### Source document
━━━━━━━━

Sunday, June 6, 2010

The wisdom of Oz

Let me ask you a question, Mr Osbourne,” a doctor in America once said to me, after I’d listed all the heavy-duty substances I’d been abusing since the 1960s.

“All right,” I said. “Go ahead."

The doctor put down his notebook, loosened his tie a bit, and let out this long, weary sigh.

“Why are you still alive?"

I've often wondered the same thing myself. By all accounts I’m a medical miracle. When I die, I should donate my body to the Natural History Museum. It’s all very well going on a bender for a couple of days — but mine went on for 40 years. At one point I was knocking back four bottles of cognac a day, blacking out, coming to again, and carrying on. While filming The Osbournes I was also shoving 42 types of prescription medication down my neck, morning, noon and night — and that was before all the dope I was smoking in my “safe” room, away from the cameras. Meanwhile, I used to get through cigars like they were cigarettes. I’d even smoke them in bed.

“Do you mind?” I’d ask Sharon, as I lit up another Cuban the size of Red October.

“Oh no, please, go ahead,” she’d say, before whacking me with Good Housekeeping.

━━━━━━━━

### Parts of the exercise
• A. From the wisdom of Oz column, output verbatim the part that opens with the words containing "I've often wondered" and closes with "them in bed.".
• B. According to the wisdom of Oz column, why does the narrator consider himself a medical miracle? Answer in one to three sentences.
• C. Resume the wisdom of Oz column from its final sentence and write what comes next.

━━━━━━━━

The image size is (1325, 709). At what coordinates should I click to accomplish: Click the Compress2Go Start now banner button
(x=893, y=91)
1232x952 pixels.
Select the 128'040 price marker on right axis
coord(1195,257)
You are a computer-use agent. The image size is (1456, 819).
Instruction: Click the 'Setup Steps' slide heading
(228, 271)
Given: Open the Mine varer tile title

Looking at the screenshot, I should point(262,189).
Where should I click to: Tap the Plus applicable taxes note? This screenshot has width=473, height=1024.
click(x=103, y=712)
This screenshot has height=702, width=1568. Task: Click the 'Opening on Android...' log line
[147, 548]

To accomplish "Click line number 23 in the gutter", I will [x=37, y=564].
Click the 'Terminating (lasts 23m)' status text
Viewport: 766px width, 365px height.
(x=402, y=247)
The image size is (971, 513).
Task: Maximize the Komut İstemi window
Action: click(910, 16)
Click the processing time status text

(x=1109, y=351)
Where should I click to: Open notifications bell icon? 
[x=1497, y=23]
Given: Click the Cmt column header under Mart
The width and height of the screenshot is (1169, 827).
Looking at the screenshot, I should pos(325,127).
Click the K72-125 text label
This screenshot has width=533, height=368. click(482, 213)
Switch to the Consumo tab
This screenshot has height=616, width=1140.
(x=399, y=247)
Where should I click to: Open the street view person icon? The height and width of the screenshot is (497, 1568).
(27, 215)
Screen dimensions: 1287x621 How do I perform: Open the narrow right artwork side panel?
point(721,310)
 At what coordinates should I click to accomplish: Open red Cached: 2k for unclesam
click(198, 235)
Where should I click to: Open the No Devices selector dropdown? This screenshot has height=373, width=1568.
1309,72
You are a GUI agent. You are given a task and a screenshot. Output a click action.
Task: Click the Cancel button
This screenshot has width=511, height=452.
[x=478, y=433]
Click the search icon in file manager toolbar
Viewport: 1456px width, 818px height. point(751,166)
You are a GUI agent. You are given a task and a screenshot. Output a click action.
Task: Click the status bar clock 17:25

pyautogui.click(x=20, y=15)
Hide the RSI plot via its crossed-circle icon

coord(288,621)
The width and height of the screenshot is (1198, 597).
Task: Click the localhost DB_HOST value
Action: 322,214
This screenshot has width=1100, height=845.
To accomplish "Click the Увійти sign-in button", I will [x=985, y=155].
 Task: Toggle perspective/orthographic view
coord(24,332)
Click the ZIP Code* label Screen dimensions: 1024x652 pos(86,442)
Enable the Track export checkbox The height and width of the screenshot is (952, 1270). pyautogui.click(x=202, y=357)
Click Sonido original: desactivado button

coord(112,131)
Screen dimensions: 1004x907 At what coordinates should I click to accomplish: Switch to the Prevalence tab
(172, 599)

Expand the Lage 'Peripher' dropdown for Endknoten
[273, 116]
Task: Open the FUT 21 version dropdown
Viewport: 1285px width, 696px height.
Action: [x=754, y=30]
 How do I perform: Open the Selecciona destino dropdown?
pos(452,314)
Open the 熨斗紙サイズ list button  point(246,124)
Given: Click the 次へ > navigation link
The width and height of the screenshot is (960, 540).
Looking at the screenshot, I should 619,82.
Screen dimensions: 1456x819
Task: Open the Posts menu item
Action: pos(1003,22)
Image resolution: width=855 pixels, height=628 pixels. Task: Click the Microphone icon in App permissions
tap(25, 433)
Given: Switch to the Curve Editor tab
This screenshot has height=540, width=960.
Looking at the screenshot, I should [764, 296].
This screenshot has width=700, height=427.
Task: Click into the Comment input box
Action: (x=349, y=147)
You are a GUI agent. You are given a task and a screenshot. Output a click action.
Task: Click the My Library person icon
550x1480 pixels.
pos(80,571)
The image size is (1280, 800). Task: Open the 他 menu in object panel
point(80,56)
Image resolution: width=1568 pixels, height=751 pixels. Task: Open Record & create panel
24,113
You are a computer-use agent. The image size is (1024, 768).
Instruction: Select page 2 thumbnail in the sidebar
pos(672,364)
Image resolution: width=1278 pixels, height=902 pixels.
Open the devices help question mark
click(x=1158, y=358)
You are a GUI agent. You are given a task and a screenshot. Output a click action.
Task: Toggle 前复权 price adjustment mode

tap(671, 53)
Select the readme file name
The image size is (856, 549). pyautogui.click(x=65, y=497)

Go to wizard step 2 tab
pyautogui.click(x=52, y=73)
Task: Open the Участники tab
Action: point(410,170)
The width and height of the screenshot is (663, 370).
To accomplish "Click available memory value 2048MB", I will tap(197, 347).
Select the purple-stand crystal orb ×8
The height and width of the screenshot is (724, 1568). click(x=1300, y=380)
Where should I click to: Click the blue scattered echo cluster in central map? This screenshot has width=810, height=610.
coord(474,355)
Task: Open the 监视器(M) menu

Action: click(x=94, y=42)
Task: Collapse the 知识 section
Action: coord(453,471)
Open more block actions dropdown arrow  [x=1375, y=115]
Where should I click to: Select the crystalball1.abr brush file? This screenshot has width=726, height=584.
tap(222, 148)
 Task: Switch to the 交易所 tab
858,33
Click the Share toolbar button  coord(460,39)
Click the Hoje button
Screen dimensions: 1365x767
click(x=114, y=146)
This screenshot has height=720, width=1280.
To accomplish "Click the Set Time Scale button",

━━━━━━━━

### Results for the exercise
• A.
I've often wondered the same thing myself. By all accounts I’m a medical miracle. When I die, I should donate my body to the Natural History Museum. It’s all very well going on a bender for a couple of days — but mine went on for 40 years. At one point I was knocking back four bottles of cognac a day, blacking out, coming to again, and carrying on. While filming The Osbournes I was also shoving 42 types of prescription medication down my neck, morning, noon and night — and that was before all the dope I was smoking in my “safe” room, away from the cameras. Meanwhile, I used to get through cigars like they were cigarettes. I’d even smoke them in bed.

• B. His bender lasted 40 years rather than a couple of days. At one point he drank four bottles of cognac a day, and while filming The Osbournes he took 42 types of prescription medication while also smoking dope. He also smoked cigars like cigarettes, even in bed.

• C.
Then there are all the other things I’ve managed to not die from during my rock’n’roll career: like being hit by a plane (it crashed into my tour bus when I was fast asleep with Sharon in the back); or the time I got a false-positive HIV test; or the time when they told me I “probably” had Parkinson’s disease (they were wrong — it turned out to be a rare genetic condition, a Parkinsonian-like tremor). I was even committed to a mental asylum for a while. “Do you masturbate, Mr Osbourne?” was the first thing they asked me. “I’m here for my head, not my dick!” I replied.

And then there was the rabies treatment I had to go through after eating a bat — which you might have heard about once or twice. All I want to say is that I thought it was a rubber toy, swear on my 17 dogs’ lives.

Oh, and yeah, I’ve been dead twice: it happened (so I’m told) while I was in a chemically induced coma after I broke my neck in a quad-bike accident in 2003. I’ve got more metal screws in me now than in an Ikea flatpack thanks to the doctors and nurses at the NHS.